Module 14 — Living-off-the-Land & Evasion¶
Type 5 · Detonate & Detect — accomplish download/execute/persist using only native LOLBAS/GTFOBins binaries and pair each with the behavioural telemetry it still leaves (why certutil spawned by Word is anomalous). (Secondary: Misconception Reveal — evasion shifts detection from signature to behaviour, it doesn't make you invisible.) Go to the hands-on lab →
Last reviewed: 2026-06
Offensive Security — the quietest attacks bring no tools — they use what's already there.
In 60 seconds
Modern defenses flag unknown binaries, so the quietest attacks bring no tools — they abuse the
trusted, signed, native binaries already on the box: certutil to download, regsvr32/mshta to
execute, bitsadmin to transfer. An EDR can't simply block certutil.exe — it's Microsoft-signed
and runs benignly a thousand times a day. The insight that keeps this honest: evasion shifts you
from signature detection to behavioural detection — it does not make you invisible. The
behaviour is still anomalous even when the binary is trusted.
Why this matters¶
Modern defenses flag unknown binaries, so real operators "live off the land": abusing trusted, signed, native tools (certutil, regsvr32, bitsadmin) to download, execute, and persist without dropping anything obvious. LOLBin abuse is among the most common techniques in real intrusions precisely because it blends into normal activity — which is exactly why understanding it matters for both red and blue.
Objective¶
Accomplish attacker tasks (download, execute, persist) using only native binaries, and understand the telemetry that still catches them.
The core idea¶
Modern defenses flag unknown binaries, so the quietest attacks bring no tools — they abuse the
trusted, signed, native binaries already on the box: certutil to download, regsvr32/mshta to
execute, bitsadmin to transfer. "Living off the land" is the name, and LOLBin abuse is among the most
common techniques in real intrusions precisely because it hides in the noise of legitimate admin
activity. An EDR that blocks unknown.exe can't simply block certutil.exe — it's signed by Microsoft
and runs a thousand times a day for benign reasons.
The mental model
Evasion shifts you from signature detection to behavioural detection — it does not make you
invisible. You can dodge "is this binary known-bad?", but you can't dodge "why is certutil
downloading an executable from the internet, spawned by Word?" The behaviour is still anomalous
even when the binary is trusted. That is the entire reason the defensive track invests in process
ancestry and behavioural detection — they are the answer to living-off-the-land.
The gotcha
"Fileless" and "LOLBin" do not mean "undetectable." Defeating signature detection just hands the problem to behavioural detection, which catches the anomalous parent-child chain regardless of how trusted the binary is. Evasion that isn't is just extra noise that gets you caught.
AI caveat
A model suggests LOLBin one-liners instantly, but will just as happily hand you one that's heavily signatured or doesn't exist on the target. Verify each against LOLBAS/GTFOBins and the box's actual binaries. (This module is dual-use — the goal is to understand the technique so you can detect it; keep it in your own lab.)
Learn (~4 hrs)¶
The technique - Living Off The Land Attacks Explained — LOLBins (video) — why and how attackers abuse native tooling. - LOLBAS Project (Windows) and GTFOBins (Unix) — the canonical catalogs; you'll search these constantly.

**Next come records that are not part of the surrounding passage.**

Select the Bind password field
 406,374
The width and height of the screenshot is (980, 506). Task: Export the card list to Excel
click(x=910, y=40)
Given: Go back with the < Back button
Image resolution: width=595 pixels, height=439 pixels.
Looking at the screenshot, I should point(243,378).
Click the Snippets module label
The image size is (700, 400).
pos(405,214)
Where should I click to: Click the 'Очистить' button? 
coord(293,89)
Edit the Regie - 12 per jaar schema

Where it sits - MITRE ATT&CK — Defense Evasion (TA0005) — the tactic, and how detections catch LOLBin abuse anyway.
Key concepts¶
- Why "fileless" / LOLBin techniques evade signature defenses
- Common LOLBins: download cradles, execution, persistence
- Application allow-listing bypasses
- Basic AV/EDR evasion concepts — and their limits
- Why behaviour-based detection still catches you
AI acceleration¶
A model suggests LOLBin one-liners instantly — and just as easily suggests one that's heavily signatured or that doesn't exist on the target. Verify each against LOLBAS/GTFOBins and the target's actual binaries; evasion that isn't is just noise. (This module is dual-use — the goal is to understand the technique so you can detect it; keep it in your own lab.)
Check yourself
- Why can't an EDR just block
certutil.exethe way it blocks an unknown binary? - What does evasion actually shift — and why does that mean "fileless" isn't "undetectable"?
- Give an example of a LOLBin chain whose individual binaries are trusted but whose behaviour is anomalous.